§ **Passage**
-----
With that caveat, I think the biggest threat to men is masculinity itself, because it stops all of us from being fully human and fully self-actualizing. And that complicates our interpersonal relationships with women because our sense of self is defined against women.

And it makes us vulnerable to manipulation. We become tools for hyper-capitalism and unquestioning patriotism—bad citizens of the world. In part it is perceived threats to masculinity expressed as a need to protect the race, white women, and country that led white men to vote for Trump—the all-in-one-bigot president.


5. Do you talk about sexism with your male peers? If so, what strategies prove most effective, and if not, what inhibits you from doing so?

I am now more likely to call out sexist behavior amongst my peers than I was when I was much younger. I don’t keep racist company—why should I keep sexist company? I refuse to be part of male bonding that happens at the expense of women. Say I am at a bar having a drink with a male co-worker with whom we are barely acquainted. The fastest way to bond would be talk about our women colleagues, or the female customers, bartenders, or a random woman walking by. But why should we bond through the dehumanization of another?

I also refuse to be part of conversations that see women’s accomplishments through their physical appearance. One glaring example was when Wangari Wa Maathai won the peace Nobel Peace Prize—I was at a bar with male friends in Kenya—and the conversation turned to her looks. This woman who had been tortured by the dictatorship, who had sacrificed so much in her fight for the democracy that we were enjoying–what was it about our sense of masculinity that needed to “bring her down a notch?”

I should add, humor has its place in these conversations. For example, I did point that with our beer bellies and receding hairlines we were most certainly not the standard bearers of good looks.

Now, I have been a happy party to such dehumanizing conversations—I am not trying to be self-righteous—but it is something we have to rise above and confront.


6. What is your biggest anxiety about being a man?

That in some ways I am irreversibly damaged by the demands of masculinity. By that, I mean that it surely must take a toll on ones’ psyche to constantly emotionally self-circuit, that as men we are emotionally stunted and hence unable to have full empathy for others. So, as a man with an eight-year-old daughter, how I do bring her up in such a way that she has full emotional expression if I do not have it? If cannot model it myself?


7. What do you wish your female co-workers, and women at large, knew about you?
-----
§ **Recorded information**
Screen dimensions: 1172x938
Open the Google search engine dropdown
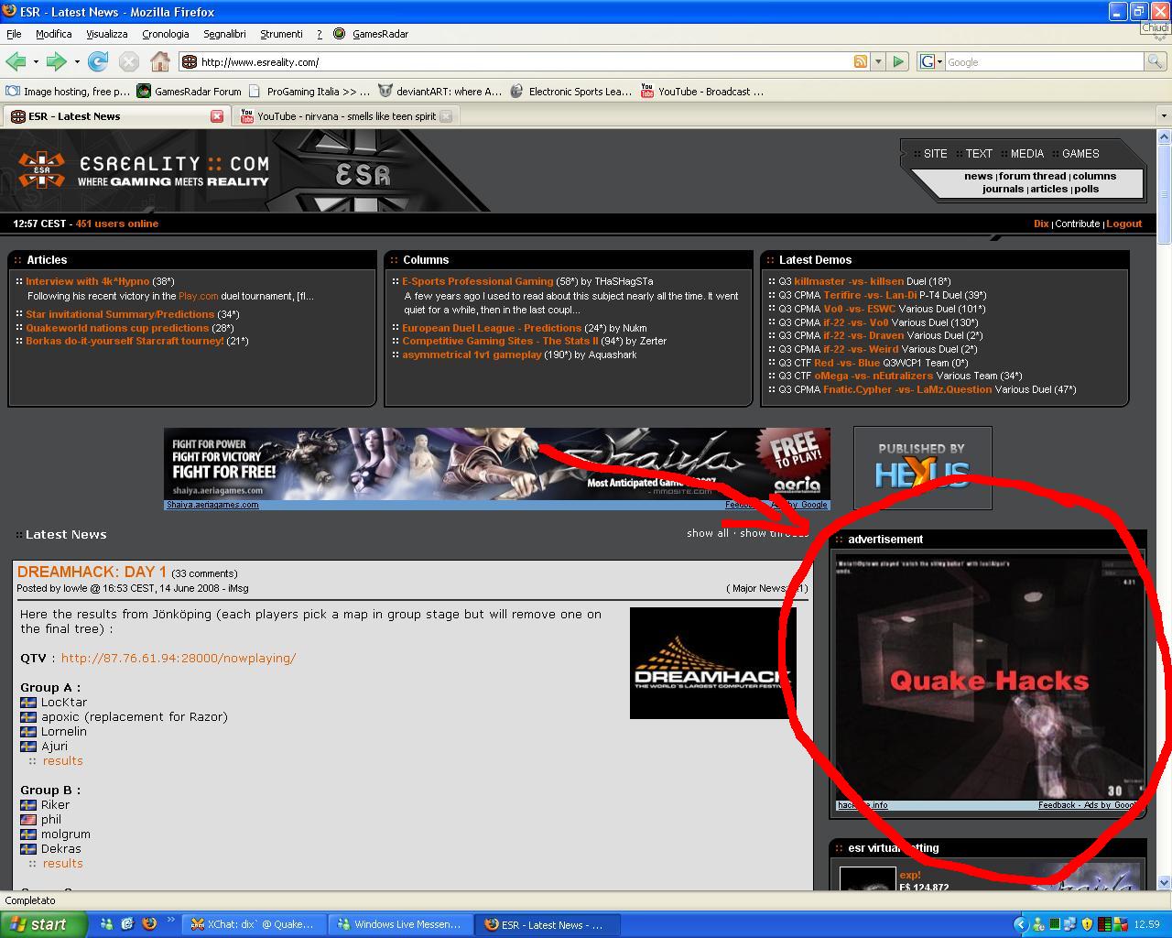point(931,61)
-----
§ **Given request A**
Set down word for word the portion of the interview on masculinity starting at "6. What is your" and ending at "model it myself?".
§ **Given request B**
Answer these questions using the interview on masculinity.
(i) In which country was the speaker at a bar with male friends when Wangari Wa Maathai won the Nobel Peace Prize?
(ii) How old is the speaker's daughter?
(iii) According to the speaker, men become tools for which two things?

§ **Exercise answer A**
6. What is your biggest anxiety about being a man?

That in some ways I am irreversibly damaged by the demands of masculinity. By that, I mean that it surely must take a toll on ones’ psyche to constantly emotionally self-circuit, that as men we are emotionally stunted and hence unable to have full empathy for others. So, as a man with an eight-year-old daughter, how I do bring her up in such a way that she has full emotional expression if I do not have it? If cannot model it myself?

§ **Exercise answer B**
(i) Kenya
(ii) Eight years old
(iii) Hyper-capitalism and unquestioning patriotism